講習生は、遅いけれど、いずれ出来る人になるハズ

5月18日(日)は、三ツ峠にてマルチピッチリード講習。
最近は、月1回の受講にしているYZ夫妻。
<オブザベーション>

以前も書いたように思いますが、初心者に

“初登攀の気分で”
(残置無視、トポ無視)

といったスタイルを教えることは、とてもゆっくりになります。
<今回も、奥様のリード>

三ツ峠や越沢バットレスで、

常連さんが2時間でトップアウトしているのを横目に、

我々は5時間、6時間を掛けて、牛歩のように進んで行きます。
<ビレイポイント作りも、前回より確実に>

ただ、正直言って、三ツ峠の常連さんよりも講習生の方が、実は勝っているように感じています。

掛かる時間は、倍以上だけれども(笑)。
<核心部は、ハンド~フィストのクラック>

理由①:条件が違う

・残置を使うだけなら、カムセットの時間も無い。
・残置を追うだけなら、ルートファインディングも半減。
・何度か登ったルートなら、ロープワークの作業だけに集中できる。

つまり、講習で教えている、
・プロテクション戦略
・敗退シナリオ

など、ほとんど無しでも登れてしまう。
<このピッチも、美しいクラック>

理由②:安全基準が違う

三ツ峠で、他のパーティを見ていると、以下のような人をイッパイ見かけました。

・テラスで、セルフを取らないでウロウロしている人
(特に、パートナーに押される、他パーティーのロープなどで、巻き込まれ事故の可能性がある場面でも)

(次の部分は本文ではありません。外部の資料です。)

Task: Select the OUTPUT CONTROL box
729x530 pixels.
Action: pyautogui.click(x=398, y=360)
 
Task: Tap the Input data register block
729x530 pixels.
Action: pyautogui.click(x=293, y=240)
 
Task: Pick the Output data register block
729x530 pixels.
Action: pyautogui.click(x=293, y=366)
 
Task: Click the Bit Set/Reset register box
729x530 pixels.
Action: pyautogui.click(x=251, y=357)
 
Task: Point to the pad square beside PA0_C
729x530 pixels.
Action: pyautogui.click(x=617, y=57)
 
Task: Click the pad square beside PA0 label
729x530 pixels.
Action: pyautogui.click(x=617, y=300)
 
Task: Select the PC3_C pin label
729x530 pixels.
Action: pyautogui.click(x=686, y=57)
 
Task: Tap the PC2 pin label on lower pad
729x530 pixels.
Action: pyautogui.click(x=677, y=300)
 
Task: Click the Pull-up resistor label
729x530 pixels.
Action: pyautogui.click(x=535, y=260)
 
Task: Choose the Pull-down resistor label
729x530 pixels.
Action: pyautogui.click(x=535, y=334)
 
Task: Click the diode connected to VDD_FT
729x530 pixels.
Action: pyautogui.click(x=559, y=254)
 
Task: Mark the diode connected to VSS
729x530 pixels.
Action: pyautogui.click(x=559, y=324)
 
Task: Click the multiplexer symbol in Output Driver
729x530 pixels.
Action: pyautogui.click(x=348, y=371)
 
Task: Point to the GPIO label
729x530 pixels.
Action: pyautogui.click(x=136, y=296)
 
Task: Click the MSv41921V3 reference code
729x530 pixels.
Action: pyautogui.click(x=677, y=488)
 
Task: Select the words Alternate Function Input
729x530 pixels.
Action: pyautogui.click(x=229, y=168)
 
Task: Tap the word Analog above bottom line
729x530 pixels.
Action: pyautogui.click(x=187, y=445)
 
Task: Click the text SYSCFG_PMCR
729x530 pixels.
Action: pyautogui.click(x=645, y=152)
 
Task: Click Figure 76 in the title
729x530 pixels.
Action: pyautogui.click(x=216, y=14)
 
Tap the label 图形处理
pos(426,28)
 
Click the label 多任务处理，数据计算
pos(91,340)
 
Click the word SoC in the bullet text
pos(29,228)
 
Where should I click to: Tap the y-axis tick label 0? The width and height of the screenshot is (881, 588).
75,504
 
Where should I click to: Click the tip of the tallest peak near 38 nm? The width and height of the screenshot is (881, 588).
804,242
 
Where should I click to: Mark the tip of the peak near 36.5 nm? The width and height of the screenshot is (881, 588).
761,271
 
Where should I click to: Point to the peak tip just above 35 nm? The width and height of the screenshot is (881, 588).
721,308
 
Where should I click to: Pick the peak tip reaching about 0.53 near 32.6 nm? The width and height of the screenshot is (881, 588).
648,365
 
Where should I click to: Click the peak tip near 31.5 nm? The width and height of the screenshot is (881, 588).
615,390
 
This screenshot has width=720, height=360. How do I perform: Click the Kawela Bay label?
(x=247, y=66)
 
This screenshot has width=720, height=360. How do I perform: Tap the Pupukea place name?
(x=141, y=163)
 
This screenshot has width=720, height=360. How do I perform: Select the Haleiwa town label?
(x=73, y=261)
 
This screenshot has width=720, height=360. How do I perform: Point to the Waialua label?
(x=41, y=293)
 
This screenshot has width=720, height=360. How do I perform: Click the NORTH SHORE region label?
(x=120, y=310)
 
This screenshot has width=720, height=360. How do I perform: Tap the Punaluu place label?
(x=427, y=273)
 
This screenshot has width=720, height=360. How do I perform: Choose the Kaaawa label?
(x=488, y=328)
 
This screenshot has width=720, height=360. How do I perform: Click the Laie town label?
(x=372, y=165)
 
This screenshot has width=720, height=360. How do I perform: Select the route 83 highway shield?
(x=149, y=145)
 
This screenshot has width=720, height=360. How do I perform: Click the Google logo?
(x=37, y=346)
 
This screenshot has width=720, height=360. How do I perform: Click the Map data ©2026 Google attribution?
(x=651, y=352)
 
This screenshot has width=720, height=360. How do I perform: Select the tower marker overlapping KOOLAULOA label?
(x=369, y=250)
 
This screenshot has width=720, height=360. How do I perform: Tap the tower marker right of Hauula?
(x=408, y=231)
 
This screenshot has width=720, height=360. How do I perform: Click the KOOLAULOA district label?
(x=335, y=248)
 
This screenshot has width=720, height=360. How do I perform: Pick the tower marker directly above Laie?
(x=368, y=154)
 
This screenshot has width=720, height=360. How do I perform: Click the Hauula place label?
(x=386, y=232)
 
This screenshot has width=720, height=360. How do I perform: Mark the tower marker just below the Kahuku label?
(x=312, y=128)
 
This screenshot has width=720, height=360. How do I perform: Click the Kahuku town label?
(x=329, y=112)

・セカンドの確保で、ATCでダイレクトビレイをしている人
(グリップビレイにしか、ならない)

・残置を使うにしても、しっかりしたボルトと、ボロイ残置の区別をしていない人
(ビレイポイントは、ハンガーボルトを使っても、パートナーには隣のボロ残置でセルフを取らせる、など)

・リードで、ランナウトしているのに、足置きが雑な人
(見ていて、心臓に悪い)

・ボロイ残置にスリングが垂れていたら、残置の状態を確認もせずにA0している人
(しかも、リード中)

・ちょっとしたセルフビレイなら、リングボルト1本で済ます人
理由③:練習意識が違う
講習方針で、
ゆっくりで良いから、確実な方法を!

初心者なんだから!
手際よくやることよりも、考えてやることを重視。
<恒例の、ピナクルでビレイ>

そうは思いつつ。

他パーティーが来れば、
「どうぞ、どうぞ。我々、初心者で遅いんで。」

と言って、抜いて頂きます(笑)。
<雑誌の表紙にでもなりそうな、表情>

でも、こうやって練習しないと、5年後に中上級者になる道のりは開けないように思っています。

・スタイル
・安全管理
・練習方法

の何か1つでも、大きく欠けたら、一生初級者止まりなんじゃないかと再認識した1日でした。